### WHAT NEEDS TO BE DONE
What's needed is a full, exact retyping of the records.

### DATA SUPPLIED
***

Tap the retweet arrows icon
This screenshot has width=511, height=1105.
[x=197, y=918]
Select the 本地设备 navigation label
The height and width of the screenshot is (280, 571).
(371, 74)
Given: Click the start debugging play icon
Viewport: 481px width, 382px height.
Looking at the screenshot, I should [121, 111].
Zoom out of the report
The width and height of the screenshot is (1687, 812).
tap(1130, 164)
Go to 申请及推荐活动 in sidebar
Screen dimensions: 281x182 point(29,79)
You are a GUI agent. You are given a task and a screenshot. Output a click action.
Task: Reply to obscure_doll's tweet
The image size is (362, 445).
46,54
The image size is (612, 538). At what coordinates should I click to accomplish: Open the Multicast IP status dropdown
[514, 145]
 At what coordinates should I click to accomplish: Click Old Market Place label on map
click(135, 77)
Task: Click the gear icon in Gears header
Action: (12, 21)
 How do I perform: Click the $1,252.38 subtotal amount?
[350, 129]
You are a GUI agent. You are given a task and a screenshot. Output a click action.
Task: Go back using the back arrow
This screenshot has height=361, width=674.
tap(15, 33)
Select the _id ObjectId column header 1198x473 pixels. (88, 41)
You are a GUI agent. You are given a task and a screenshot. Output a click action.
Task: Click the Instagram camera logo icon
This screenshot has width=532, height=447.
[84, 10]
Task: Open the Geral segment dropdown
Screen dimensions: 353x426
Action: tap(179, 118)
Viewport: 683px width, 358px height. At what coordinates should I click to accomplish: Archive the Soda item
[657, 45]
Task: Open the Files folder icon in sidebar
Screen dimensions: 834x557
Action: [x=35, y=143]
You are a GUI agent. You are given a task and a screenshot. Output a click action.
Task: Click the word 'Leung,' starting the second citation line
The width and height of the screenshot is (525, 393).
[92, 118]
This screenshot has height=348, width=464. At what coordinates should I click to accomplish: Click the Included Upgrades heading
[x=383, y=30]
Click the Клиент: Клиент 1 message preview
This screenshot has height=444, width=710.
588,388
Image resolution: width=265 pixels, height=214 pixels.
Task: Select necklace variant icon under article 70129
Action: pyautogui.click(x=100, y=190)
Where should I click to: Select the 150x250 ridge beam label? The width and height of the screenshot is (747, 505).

***

### EXERCISE RESULT
Tap the retweet arrows icon
This screenshot has width=511, height=1105.
[x=197, y=918]
Select the 本地设备 navigation label
The height and width of the screenshot is (280, 571).
(371, 74)
Given: Click the start debugging play icon
Viewport: 481px width, 382px height.
Looking at the screenshot, I should [121, 111].
Zoom out of the report
The width and height of the screenshot is (1687, 812).
tap(1130, 164)
Go to 申请及推荐活动 in sidebar
Screen dimensions: 281x182 point(29,79)
You are a GUI agent. You are given a task and a screenshot. Output a click action.
Task: Reply to obscure_doll's tweet
The image size is (362, 445).
46,54
The image size is (612, 538). At what coordinates should I click to accomplish: Open the Multicast IP status dropdown
[514, 145]
 At what coordinates should I click to accomplish: Click Old Market Place label on map
click(135, 77)
Task: Click the gear icon in Gears header
Action: (12, 21)
 How do I perform: Click the $1,252.38 subtotal amount?
[350, 129]
You are a GUI agent. You are given a task and a screenshot. Output a click action.
Task: Go back using the back arrow
This screenshot has height=361, width=674.
tap(15, 33)
Select the _id ObjectId column header 1198x473 pixels. (88, 41)
You are a GUI agent. You are given a task and a screenshot. Output a click action.
Task: Click the Instagram camera logo icon
This screenshot has width=532, height=447.
[84, 10]
Task: Open the Geral segment dropdown
Screen dimensions: 353x426
Action: tap(179, 118)
Viewport: 683px width, 358px height. At what coordinates should I click to accomplish: Archive the Soda item
[657, 45]
Task: Open the Files folder icon in sidebar
Screen dimensions: 834x557
Action: [x=35, y=143]
You are a GUI agent. You are given a task and a screenshot. Output a click action.
Task: Click the word 'Leung,' starting the second citation line
The width and height of the screenshot is (525, 393).
[92, 118]
This screenshot has height=348, width=464. At what coordinates should I click to accomplish: Click the Included Upgrades heading
[x=383, y=30]
Click the Клиент: Клиент 1 message preview
This screenshot has height=444, width=710.
588,388
Image resolution: width=265 pixels, height=214 pixels.
Task: Select necklace variant icon under article 70129
Action: pyautogui.click(x=100, y=190)
Where should I click to: Select the 150x250 ridge beam label? The width and height of the screenshot is (747, 505).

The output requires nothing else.